Choosing the best flea plan can depend on where you live and your pet's lifestyle. If you have an indoor cat that never goes outside and is never exposed to other animals, your pet's flea exposure risk is likely very low, Bierbrier says. But if you have a dog that goes outside and spends time around other animals, he's more at risk of encountering fleas.

There are many very effective options to prevent fleas from making a home in your pet, the veterinarians say. Choose from topical treatments, chewable pills and newer generation collars that work much better than collars from years ago. Over-the-counter products like sprays and shampoos typically aren't as effective as those you buy from your vet.

Although often people in colder climates will use flea preventatives only in warmer months, you may want to consider a year-round plan.

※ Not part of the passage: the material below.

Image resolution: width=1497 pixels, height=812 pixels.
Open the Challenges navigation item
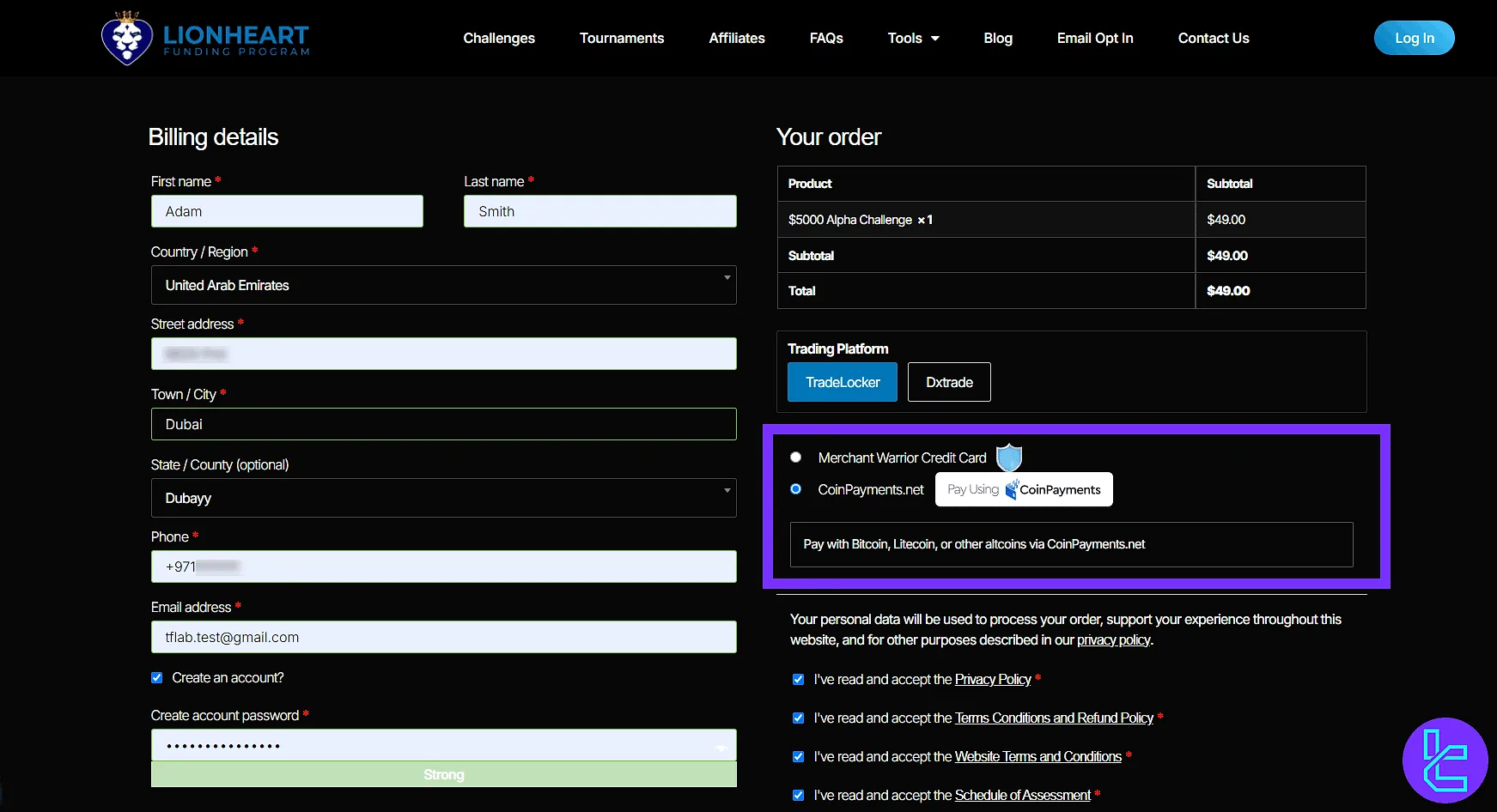click(x=499, y=39)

"The advice now in really most of the U.S. is to use it year-round and not slack during the winter," Stewart says. "Recent research says to be successful you need to treat pet when fleas are dormant, dead or dying. The eggs are just waiting for the right moment to hatch and that could be the tail end of winter and beginning of spring."

If you're waiting to give your treatment and it warms up earlier than usual, the fleas can take advantage of your unprotected pet and dive on.

The same can happen if you stretch out treatment for an extra few days or few weeks, Stewart says.

"An adult flea spends its life on the pet and flea eggs roll off into the environment and wait for months sometimes to hatch and find the closest animal. If there's a slip in the coverage even for a few days, he can get bit."